=== Supplied entries ===
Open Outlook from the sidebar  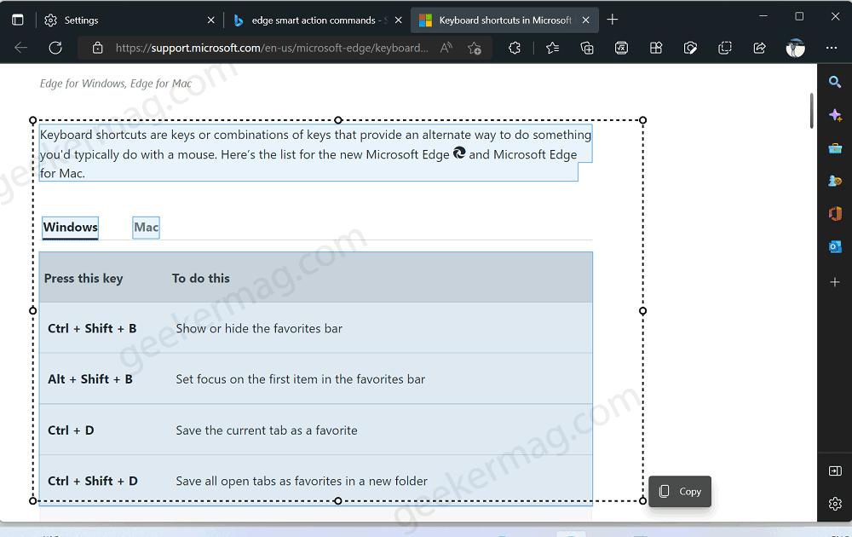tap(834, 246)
===
=== Supplied entries ===
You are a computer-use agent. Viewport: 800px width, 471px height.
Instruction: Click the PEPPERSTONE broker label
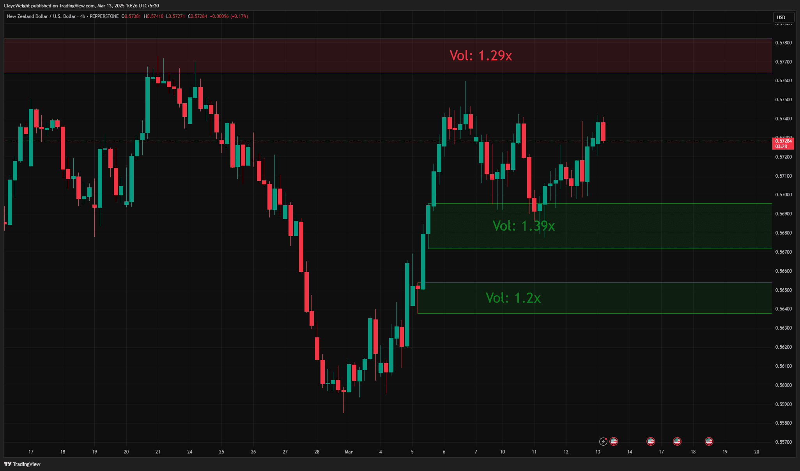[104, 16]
===
=== Supplied entries ===
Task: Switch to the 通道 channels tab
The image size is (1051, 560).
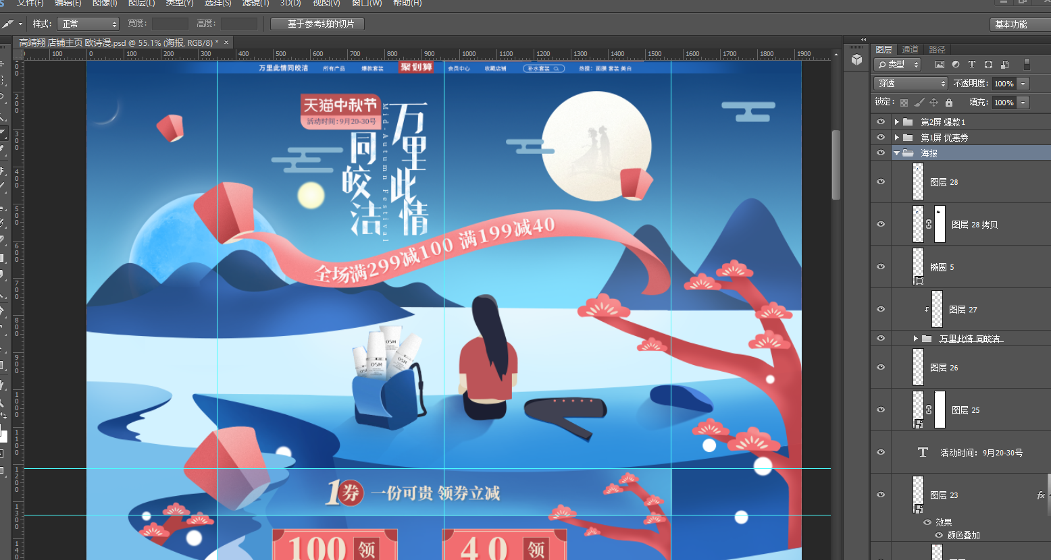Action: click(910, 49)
===
• Written request
From the line containing "Task: Switch to the 通道 channels tab" up to and including the line containing "Action: click(910, 49)", swap "image" for "screenshot" and give those lines again with nothing else altered. Leave the pictures out of your answer.

• Reply to the task
Task: Switch to the 通道 channels tab
The screenshot size is (1051, 560).
Action: click(910, 49)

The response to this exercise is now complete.